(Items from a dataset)
- Opening Delimiter -
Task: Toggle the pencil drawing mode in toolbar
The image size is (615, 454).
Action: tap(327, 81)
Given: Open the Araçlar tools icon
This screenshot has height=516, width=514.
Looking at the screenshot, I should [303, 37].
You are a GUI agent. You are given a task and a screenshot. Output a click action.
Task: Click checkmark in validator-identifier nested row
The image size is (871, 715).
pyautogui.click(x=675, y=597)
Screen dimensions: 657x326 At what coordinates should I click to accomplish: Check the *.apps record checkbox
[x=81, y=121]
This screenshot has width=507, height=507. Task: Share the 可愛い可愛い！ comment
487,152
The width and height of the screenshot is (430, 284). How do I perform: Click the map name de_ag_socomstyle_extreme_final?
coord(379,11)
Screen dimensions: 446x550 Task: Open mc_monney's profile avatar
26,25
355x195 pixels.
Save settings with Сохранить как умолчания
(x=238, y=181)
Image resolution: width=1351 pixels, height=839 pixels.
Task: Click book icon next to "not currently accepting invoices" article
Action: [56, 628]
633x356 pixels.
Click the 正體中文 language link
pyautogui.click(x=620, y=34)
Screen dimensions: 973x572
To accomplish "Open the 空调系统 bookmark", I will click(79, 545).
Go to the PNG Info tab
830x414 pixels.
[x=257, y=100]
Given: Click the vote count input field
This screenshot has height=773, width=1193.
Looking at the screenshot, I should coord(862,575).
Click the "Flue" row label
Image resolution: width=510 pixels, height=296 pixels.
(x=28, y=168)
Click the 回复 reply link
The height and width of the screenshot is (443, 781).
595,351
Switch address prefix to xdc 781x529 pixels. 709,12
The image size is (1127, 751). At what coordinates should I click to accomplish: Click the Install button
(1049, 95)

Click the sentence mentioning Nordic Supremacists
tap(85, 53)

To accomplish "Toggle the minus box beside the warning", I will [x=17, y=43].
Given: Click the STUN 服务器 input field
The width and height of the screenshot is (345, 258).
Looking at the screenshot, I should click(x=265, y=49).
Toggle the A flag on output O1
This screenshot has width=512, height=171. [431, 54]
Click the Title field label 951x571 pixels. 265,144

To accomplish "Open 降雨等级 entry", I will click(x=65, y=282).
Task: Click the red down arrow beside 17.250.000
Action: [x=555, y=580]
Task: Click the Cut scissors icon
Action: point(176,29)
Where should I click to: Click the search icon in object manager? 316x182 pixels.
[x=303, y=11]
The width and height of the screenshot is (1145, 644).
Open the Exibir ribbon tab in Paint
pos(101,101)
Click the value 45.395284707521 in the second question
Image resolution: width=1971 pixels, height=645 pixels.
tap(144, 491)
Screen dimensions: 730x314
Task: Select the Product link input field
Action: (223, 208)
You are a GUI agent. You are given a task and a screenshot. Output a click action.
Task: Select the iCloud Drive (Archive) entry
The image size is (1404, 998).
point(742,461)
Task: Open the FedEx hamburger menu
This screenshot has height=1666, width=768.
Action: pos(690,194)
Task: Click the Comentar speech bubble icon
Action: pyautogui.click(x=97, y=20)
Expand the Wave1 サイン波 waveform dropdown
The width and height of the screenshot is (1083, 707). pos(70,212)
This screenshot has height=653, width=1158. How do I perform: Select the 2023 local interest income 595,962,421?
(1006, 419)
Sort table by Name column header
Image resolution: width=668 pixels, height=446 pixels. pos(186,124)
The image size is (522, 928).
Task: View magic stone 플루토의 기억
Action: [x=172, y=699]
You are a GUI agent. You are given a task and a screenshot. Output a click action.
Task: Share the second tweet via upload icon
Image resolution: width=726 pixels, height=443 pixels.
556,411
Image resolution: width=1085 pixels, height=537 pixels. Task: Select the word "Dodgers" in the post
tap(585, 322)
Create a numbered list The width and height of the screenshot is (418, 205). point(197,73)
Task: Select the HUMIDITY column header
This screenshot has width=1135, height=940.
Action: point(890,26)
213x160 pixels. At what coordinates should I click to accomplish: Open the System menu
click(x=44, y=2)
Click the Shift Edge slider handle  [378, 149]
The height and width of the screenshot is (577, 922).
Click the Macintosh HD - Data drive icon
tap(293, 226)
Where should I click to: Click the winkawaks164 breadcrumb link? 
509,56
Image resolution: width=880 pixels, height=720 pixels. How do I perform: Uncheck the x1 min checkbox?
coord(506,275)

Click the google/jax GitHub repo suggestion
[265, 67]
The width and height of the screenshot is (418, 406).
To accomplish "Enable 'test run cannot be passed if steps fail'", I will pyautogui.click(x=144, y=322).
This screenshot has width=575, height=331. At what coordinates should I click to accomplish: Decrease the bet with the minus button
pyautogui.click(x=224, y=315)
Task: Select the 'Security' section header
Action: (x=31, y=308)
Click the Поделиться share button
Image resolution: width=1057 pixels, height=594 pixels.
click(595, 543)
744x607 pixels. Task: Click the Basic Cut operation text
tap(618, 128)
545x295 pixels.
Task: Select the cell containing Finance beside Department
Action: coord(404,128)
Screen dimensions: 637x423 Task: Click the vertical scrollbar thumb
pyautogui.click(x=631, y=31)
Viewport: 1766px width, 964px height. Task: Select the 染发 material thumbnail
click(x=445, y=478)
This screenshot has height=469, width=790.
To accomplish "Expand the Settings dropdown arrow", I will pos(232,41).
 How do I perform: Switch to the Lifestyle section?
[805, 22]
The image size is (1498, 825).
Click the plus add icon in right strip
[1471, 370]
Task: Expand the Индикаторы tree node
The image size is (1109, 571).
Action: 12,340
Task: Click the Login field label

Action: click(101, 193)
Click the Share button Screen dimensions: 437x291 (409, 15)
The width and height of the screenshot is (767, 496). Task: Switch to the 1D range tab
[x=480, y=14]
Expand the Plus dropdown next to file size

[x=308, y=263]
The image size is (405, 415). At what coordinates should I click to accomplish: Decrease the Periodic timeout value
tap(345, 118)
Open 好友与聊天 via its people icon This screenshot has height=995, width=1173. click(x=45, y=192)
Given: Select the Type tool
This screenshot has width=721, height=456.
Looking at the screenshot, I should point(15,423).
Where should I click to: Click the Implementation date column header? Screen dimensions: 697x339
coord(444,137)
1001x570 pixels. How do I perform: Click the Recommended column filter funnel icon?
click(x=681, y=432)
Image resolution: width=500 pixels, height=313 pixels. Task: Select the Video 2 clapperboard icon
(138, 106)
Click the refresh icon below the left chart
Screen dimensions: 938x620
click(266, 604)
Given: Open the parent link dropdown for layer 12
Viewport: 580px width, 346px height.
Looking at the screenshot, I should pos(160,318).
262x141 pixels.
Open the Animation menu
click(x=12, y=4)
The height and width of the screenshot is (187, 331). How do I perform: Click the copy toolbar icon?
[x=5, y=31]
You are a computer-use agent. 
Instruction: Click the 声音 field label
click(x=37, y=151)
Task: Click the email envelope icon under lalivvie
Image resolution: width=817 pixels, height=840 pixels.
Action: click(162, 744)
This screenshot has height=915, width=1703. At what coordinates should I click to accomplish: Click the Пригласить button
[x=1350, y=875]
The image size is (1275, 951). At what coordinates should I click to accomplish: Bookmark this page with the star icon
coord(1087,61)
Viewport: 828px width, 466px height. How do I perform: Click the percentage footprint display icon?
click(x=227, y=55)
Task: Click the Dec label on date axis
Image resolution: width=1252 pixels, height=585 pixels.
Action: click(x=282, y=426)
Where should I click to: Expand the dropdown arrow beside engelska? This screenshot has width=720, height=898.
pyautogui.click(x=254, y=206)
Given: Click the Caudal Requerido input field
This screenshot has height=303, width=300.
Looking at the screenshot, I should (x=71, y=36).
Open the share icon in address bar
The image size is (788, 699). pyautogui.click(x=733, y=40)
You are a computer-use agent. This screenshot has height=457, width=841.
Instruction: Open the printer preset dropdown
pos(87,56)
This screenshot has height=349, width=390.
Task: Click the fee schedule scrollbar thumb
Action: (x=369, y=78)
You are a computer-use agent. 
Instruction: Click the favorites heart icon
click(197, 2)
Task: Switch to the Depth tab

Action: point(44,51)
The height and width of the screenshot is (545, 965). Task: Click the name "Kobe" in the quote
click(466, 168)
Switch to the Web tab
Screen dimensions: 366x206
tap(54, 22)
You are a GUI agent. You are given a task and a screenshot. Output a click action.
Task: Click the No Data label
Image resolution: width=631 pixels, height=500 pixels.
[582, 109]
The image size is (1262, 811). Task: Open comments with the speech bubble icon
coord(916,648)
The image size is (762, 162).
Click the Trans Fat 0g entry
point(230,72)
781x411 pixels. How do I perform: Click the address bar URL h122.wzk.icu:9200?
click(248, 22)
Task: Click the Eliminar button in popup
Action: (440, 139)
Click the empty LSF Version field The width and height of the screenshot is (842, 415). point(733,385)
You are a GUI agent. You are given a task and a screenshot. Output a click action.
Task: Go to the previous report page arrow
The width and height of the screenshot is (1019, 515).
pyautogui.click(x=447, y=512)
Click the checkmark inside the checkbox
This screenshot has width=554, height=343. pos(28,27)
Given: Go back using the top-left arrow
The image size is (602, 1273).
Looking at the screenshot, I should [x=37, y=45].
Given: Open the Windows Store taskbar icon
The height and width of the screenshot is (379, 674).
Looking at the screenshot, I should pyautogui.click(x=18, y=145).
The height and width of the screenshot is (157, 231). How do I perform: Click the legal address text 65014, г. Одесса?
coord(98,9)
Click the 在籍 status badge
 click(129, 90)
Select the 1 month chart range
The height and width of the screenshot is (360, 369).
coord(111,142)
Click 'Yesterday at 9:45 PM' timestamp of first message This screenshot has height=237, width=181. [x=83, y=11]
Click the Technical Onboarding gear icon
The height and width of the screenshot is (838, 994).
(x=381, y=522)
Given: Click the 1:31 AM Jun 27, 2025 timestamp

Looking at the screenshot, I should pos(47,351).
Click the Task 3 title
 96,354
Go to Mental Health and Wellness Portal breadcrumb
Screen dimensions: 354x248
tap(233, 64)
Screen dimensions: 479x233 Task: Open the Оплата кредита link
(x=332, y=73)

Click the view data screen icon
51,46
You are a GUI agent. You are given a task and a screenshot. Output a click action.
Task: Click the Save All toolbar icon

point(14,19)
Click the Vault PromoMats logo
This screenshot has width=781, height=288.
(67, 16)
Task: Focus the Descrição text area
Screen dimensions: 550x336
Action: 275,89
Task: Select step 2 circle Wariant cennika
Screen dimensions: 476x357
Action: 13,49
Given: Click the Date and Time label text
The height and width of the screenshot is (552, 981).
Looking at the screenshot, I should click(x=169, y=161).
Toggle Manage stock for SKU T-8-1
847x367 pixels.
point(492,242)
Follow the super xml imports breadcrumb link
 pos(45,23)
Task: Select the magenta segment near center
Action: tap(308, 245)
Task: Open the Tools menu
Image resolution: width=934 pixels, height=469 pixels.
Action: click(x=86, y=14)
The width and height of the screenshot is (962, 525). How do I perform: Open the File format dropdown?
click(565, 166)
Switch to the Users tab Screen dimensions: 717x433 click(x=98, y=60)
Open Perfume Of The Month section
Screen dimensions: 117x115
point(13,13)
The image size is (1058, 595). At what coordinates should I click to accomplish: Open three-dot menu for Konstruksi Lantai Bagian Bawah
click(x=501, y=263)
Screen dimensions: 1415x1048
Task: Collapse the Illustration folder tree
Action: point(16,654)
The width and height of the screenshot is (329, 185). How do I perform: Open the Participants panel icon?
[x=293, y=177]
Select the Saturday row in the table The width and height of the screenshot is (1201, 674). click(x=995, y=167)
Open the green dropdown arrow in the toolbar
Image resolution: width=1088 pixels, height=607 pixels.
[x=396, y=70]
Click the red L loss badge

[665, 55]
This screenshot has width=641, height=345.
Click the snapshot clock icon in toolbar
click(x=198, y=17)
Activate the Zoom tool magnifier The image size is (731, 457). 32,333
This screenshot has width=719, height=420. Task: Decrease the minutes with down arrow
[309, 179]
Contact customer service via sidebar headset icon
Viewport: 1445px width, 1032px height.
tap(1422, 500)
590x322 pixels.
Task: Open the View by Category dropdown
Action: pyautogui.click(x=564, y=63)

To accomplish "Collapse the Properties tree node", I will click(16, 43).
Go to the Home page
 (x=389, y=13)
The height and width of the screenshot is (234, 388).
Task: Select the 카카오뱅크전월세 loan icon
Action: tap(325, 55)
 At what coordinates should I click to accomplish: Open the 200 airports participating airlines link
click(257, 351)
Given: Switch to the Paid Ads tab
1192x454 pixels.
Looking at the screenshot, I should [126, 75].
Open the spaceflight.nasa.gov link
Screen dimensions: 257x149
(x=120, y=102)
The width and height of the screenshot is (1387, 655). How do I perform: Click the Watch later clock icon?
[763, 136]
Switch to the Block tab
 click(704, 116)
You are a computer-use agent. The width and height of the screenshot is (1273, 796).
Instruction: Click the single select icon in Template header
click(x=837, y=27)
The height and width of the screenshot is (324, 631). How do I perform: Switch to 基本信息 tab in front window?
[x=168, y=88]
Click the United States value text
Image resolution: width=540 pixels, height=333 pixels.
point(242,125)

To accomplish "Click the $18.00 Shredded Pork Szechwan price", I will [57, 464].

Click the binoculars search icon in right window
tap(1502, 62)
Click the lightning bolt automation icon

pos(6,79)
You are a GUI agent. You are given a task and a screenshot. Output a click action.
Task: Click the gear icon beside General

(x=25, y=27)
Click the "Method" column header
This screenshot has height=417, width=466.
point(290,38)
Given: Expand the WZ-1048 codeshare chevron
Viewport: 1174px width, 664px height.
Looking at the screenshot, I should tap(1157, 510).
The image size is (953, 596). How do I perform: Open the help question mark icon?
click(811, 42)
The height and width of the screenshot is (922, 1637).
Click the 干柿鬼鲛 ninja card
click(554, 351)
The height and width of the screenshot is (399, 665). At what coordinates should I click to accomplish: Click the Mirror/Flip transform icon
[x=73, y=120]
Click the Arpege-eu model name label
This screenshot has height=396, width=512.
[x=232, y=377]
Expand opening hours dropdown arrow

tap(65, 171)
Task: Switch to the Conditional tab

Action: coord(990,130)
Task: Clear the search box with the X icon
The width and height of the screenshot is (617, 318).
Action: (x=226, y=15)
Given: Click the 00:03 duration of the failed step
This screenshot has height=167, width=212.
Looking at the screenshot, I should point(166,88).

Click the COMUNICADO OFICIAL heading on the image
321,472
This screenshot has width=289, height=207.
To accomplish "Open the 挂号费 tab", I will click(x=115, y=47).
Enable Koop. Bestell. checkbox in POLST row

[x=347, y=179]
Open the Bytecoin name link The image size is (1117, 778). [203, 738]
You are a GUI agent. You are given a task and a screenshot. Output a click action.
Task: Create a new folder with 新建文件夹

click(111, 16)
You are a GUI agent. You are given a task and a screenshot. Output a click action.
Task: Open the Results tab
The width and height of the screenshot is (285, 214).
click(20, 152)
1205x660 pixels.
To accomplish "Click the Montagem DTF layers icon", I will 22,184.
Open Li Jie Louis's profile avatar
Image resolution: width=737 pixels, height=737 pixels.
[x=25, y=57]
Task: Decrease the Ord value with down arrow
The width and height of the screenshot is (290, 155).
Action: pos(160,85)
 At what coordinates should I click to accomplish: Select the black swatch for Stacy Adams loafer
- Closing Delimiter -
Problem to work on:
Please repeat each line from the one with "Viewport: 1174px width, 664px height." through the last line of the data above, and add nothing.

Written response:
Viewport: 1174px width, 664px height.
Looking at the screenshot, I should tap(1157, 510).
The image size is (953, 596). How do I perform: Open the help question mark icon?
click(811, 42)
The height and width of the screenshot is (922, 1637).
Click the 干柿鬼鲛 ninja card
click(554, 351)
The height and width of the screenshot is (399, 665). At what coordinates should I click to accomplish: Click the Mirror/Flip transform icon
[x=73, y=120]
Click the Arpege-eu model name label
This screenshot has height=396, width=512.
[x=232, y=377]
Expand opening hours dropdown arrow

tap(65, 171)
Task: Switch to the Conditional tab

Action: coord(990,130)
Task: Clear the search box with the X icon
The width and height of the screenshot is (617, 318).
Action: (x=226, y=15)
Given: Click the 00:03 duration of the failed step
This screenshot has height=167, width=212.
Looking at the screenshot, I should point(166,88).

Click the COMUNICADO OFICIAL heading on the image
321,472
This screenshot has width=289, height=207.
To accomplish "Open the 挂号费 tab", I will click(x=115, y=47).
Enable Koop. Bestell. checkbox in POLST row

[x=347, y=179]
Open the Bytecoin name link The image size is (1117, 778). [203, 738]
You are a GUI agent. You are given a task and a screenshot. Output a click action.
Task: Create a new folder with 新建文件夹

click(111, 16)
You are a GUI agent. You are given a task and a screenshot. Output a click action.
Task: Open the Results tab
The width and height of the screenshot is (285, 214).
click(20, 152)
1205x660 pixels.
To accomplish "Click the Montagem DTF layers icon", I will 22,184.
Open Li Jie Louis's profile avatar
Image resolution: width=737 pixels, height=737 pixels.
[x=25, y=57]
Task: Decrease the Ord value with down arrow
The width and height of the screenshot is (290, 155).
Action: pos(160,85)
 At what coordinates should I click to accomplish: Select the black swatch for Stacy Adams loafer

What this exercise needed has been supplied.